What do you think about garden gnomes? In the Time Magazine article “Art: Revelations in a Dank Garden,” Robert Hughs writes that, “From De Chirico’s piazzas to Steven Spielberg’s suburbs, our culture is intermittently fascinated by the noonday goblin—the sense that something is askew within the well lit, the ordinary, and that the closer you peer the odder it gets.” Is that what you think about garden gnomes? One gardener interviewed for this article thought that garden gnomes are supposed to scare people away. That couldn’t be further from the truth (but it may, indeed, scare some people away). Like any lawn ornament, it seems that some people love them, and some people hate them.
What is the Origin of the Garden Gnome?
In the book Gnome and Garden by Marcus Mennes, he writes that the origin of the word “gnome” may have come from the Swiss physician and alchemist Paracelsus who “referred to gnomes as earth spirits … In his theory, spirits personified the elements: gnomes (Earth), salamanders (Fire), sylphs (air), and nymphs (water).” Mennes further writes that the garden gnome may have become popular as a symbol of the earth spirit in gardens during the Renaissance and Baroque periods (when topiary and other garden art and garden fountains became popular).

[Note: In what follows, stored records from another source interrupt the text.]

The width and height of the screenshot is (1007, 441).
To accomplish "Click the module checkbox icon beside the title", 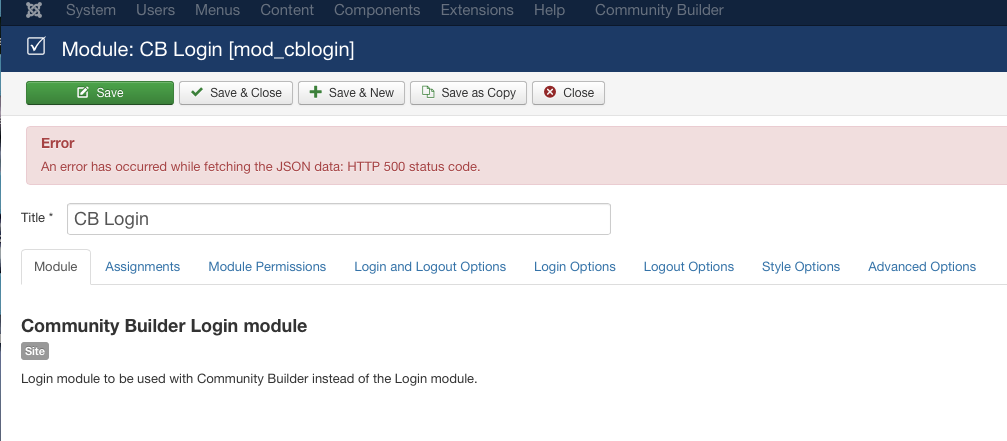I will coord(36,46).
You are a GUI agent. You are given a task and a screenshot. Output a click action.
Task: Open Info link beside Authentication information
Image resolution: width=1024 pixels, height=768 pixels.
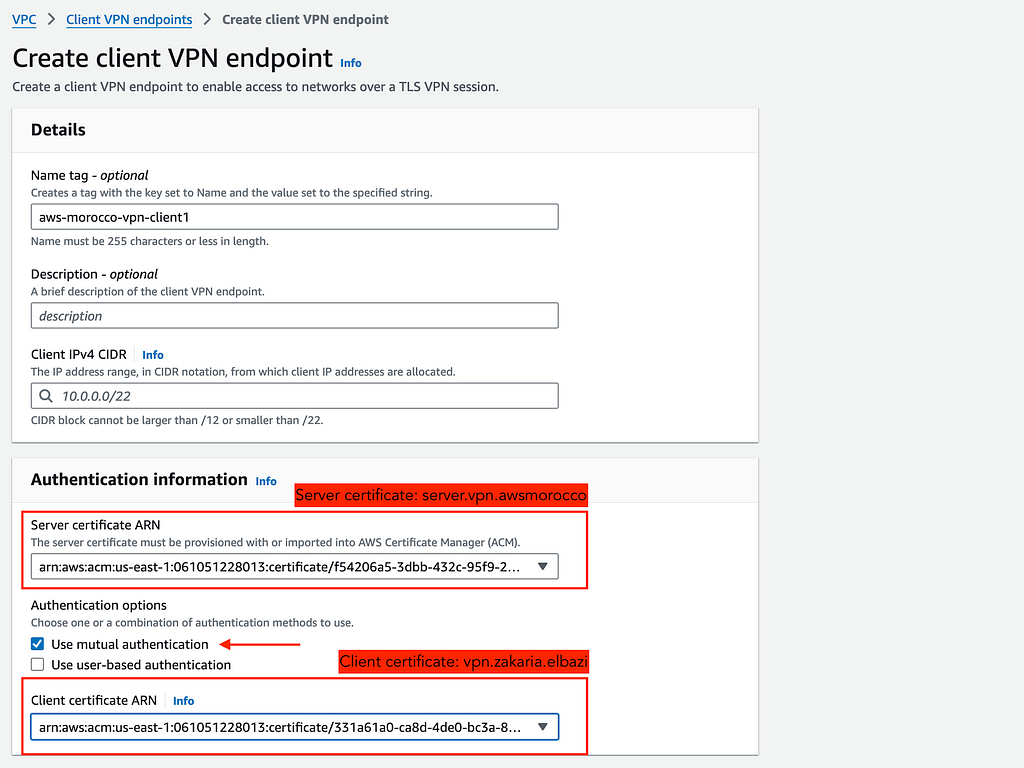tap(266, 481)
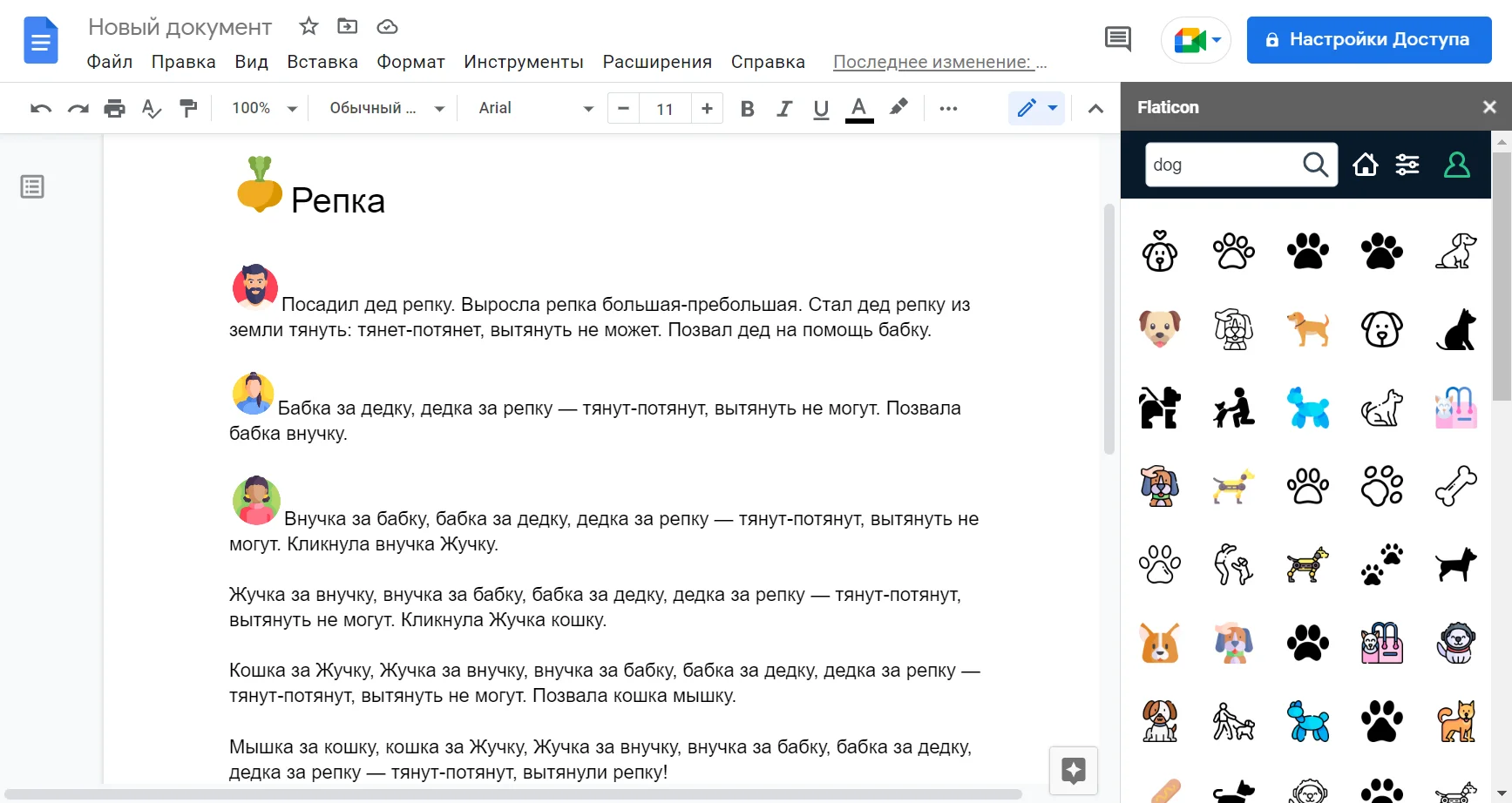The width and height of the screenshot is (1512, 803).
Task: Open the Последнее изменение link
Action: point(939,62)
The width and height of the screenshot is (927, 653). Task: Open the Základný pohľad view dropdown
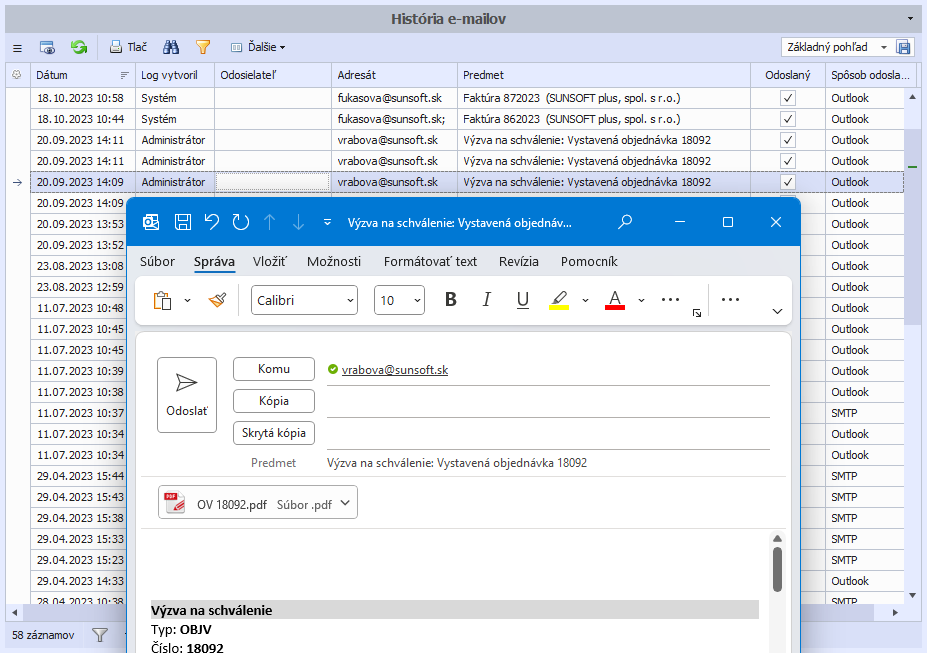tap(884, 47)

How did these little guys make it into so many gardens around the world? It looks like we can thank the Germans. According to Adrian Morgan in the book Toads and Toadstools, garden gnomes “are one of the many customs imported to England from Germany (such as the Christmas Tree).” They are “placed as symbols of good luck and guardianship, and pose as protectors of the lawn or fish pond.”

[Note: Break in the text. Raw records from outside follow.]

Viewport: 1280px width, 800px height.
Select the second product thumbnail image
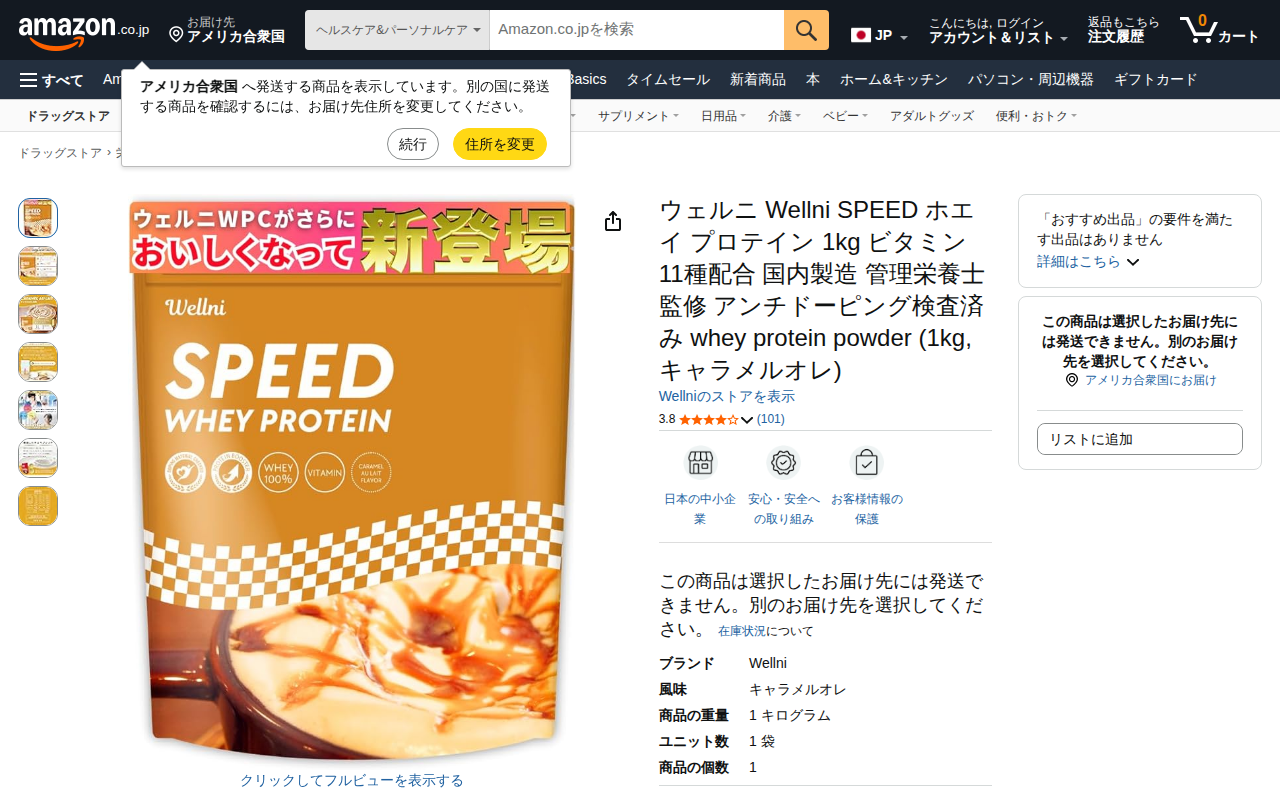pyautogui.click(x=38, y=266)
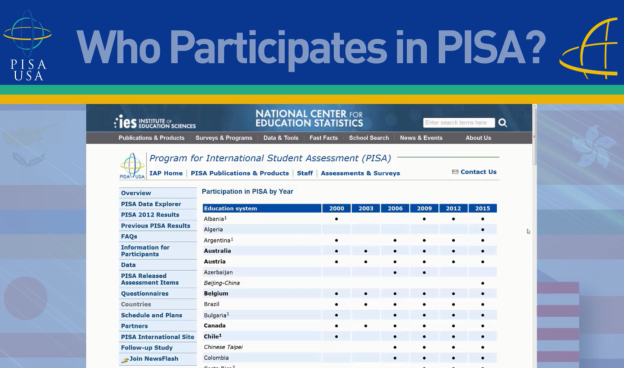The height and width of the screenshot is (368, 624).
Task: Open the Assessments & Surveys link
Action: (x=360, y=173)
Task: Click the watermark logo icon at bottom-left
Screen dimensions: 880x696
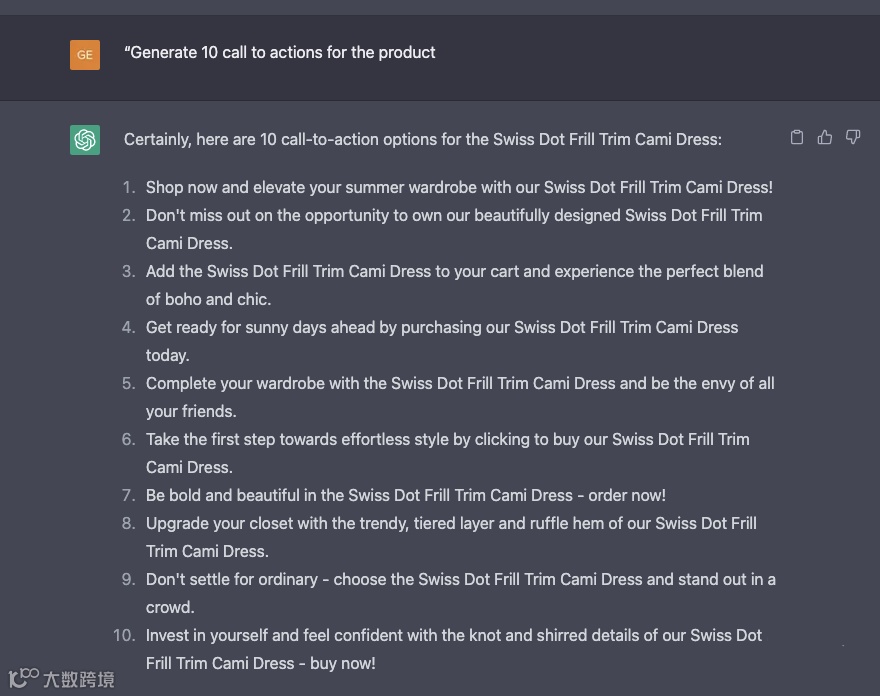Action: [23, 679]
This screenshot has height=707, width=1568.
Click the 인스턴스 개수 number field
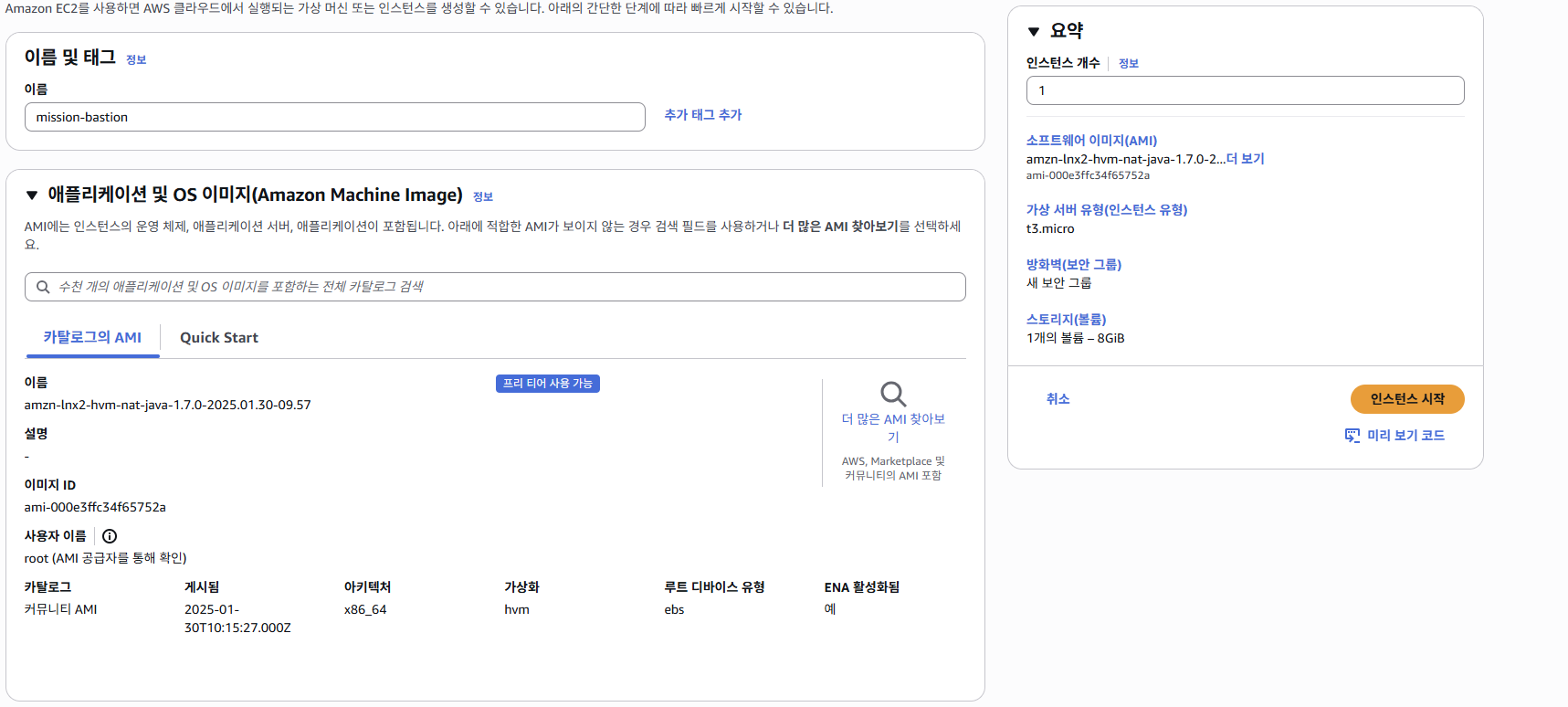click(1244, 90)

Where do you place your garden gnome? Morgan writes that “In Britain the Chelsea Flower Show still insists on banning gnomes from its exhibitions, but in 1992 almost half the respondents to a questionnaire in a gardening magazine (Home and Garden) admitted to possessing these garden ornaments”.
Many may consider a garden gnome a thing of novelty. But now you know that it actually looks after you and your garden.